In the backseat driver scenario, the LLM agent provides advice to a human proxy, whose actions are influenced by the agent's textual recommendations. vibrant_orange demonstrates the ability to generate contextually adaptive recovery advice, improving safety outcomes even when the agent's influence is indirect and mediated by a nonlinear human policy.

Figure 5: Backseat Driving: Shielding. vibrant_orange interventions guide different human proxy personas toward safe outcomes.

Implementation Details and Resource Requirements

The guardrail models are fine-tuned Llama-3.2-1B-Instruct with LoRA, trained via DDQN for safety value function estimation. Training times range from 66 to 150 hours on NVIDIA RTX 4090/A6000 GPUs, with batch sizes and replay buffers tailored to each environment. The RL optimization is performed over constrained token sets to maintain language coherence. The approach is model-agnostic: the same guardrail can be deployed to shield multiple LLM agents without access to their weights or training data.

Figure 6: Agentic Driving setup, textual observations, and visualization of the learned safety value function.

Theoretical and Practical Implications

The control-theoretic approach generalizes safety filters to operate in high-dimensional latent spaces, enabling consequence-aware safety enforcement for generative AI agents. By co-optimizing detection and recovery, the framework avoids the pitfalls of refusal-only paradigms and provides actionable fallback policies. The model-agnostic nature of the guardrail facilitates deployment across diverse agentic systems, including those with indirect or delayed influence on the environment.

Strong numerical results demonstrate that consequence-aware guardrails trained on real outcome data reliably outperform proxy-based baselines in both safety and task performance. However, the approach assumes access to simulators that provide reliable safety outcome signals during training, which may not be available in all domains. The current instantiation also requires fixed safety specifications; future work should address dynamic, stakeholder-driven safety constraints.

Future Directions

Potential avenues for further research include:

Extending guardrail synthesis to domains lacking high-fidelity simulators, possibly via self-supervised or offline RL.
Generalizing guardrails to support dynamic, test-time safety specifications and multi-stakeholder requirements.
Integrating temporal logic or external verifier models for richer safety specification interfaces.
Scaling to larger LLMs and more complex environments, including real-world robotics and financial systems.

Conclusion

This work formalizes generative AI safety as a sequential decision problem and introduces control-theoretic predictive guardrails that operate in the latent space of LLM agents.
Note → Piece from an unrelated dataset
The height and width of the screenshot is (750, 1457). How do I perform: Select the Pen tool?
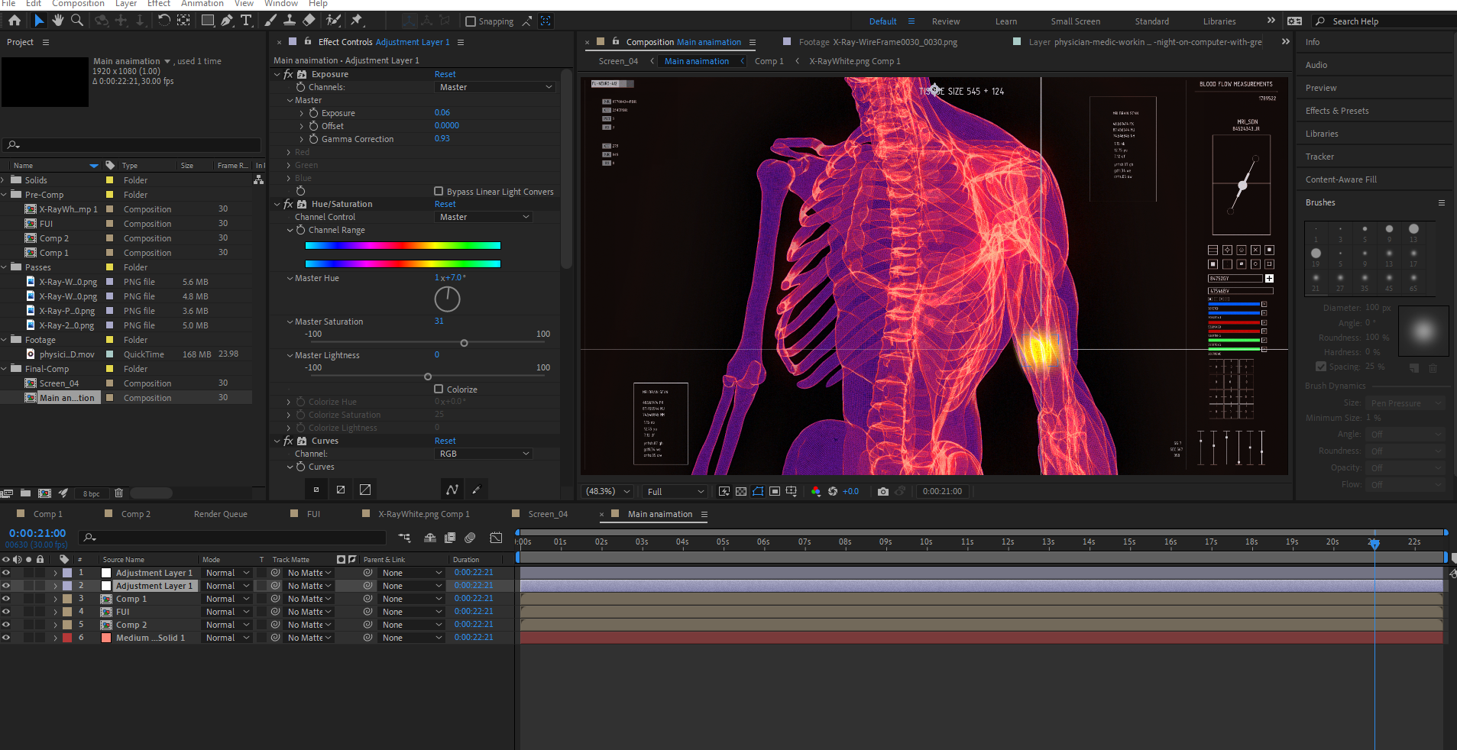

The proposed RL-based training framework enables the synthesis of model-agnostic guardrails that detect and recover from unsafe states based on downstream consequences. Empirical results across multiple domains validate the efficacy of this approach, highlighting its advantages over output-centric flag-and-block baselines. The framework provides a principled foundation for dynamic, consequence-aware safety enforcement in agentic AI systems, with significant implications for the deployment of generative models in safety-critical applications.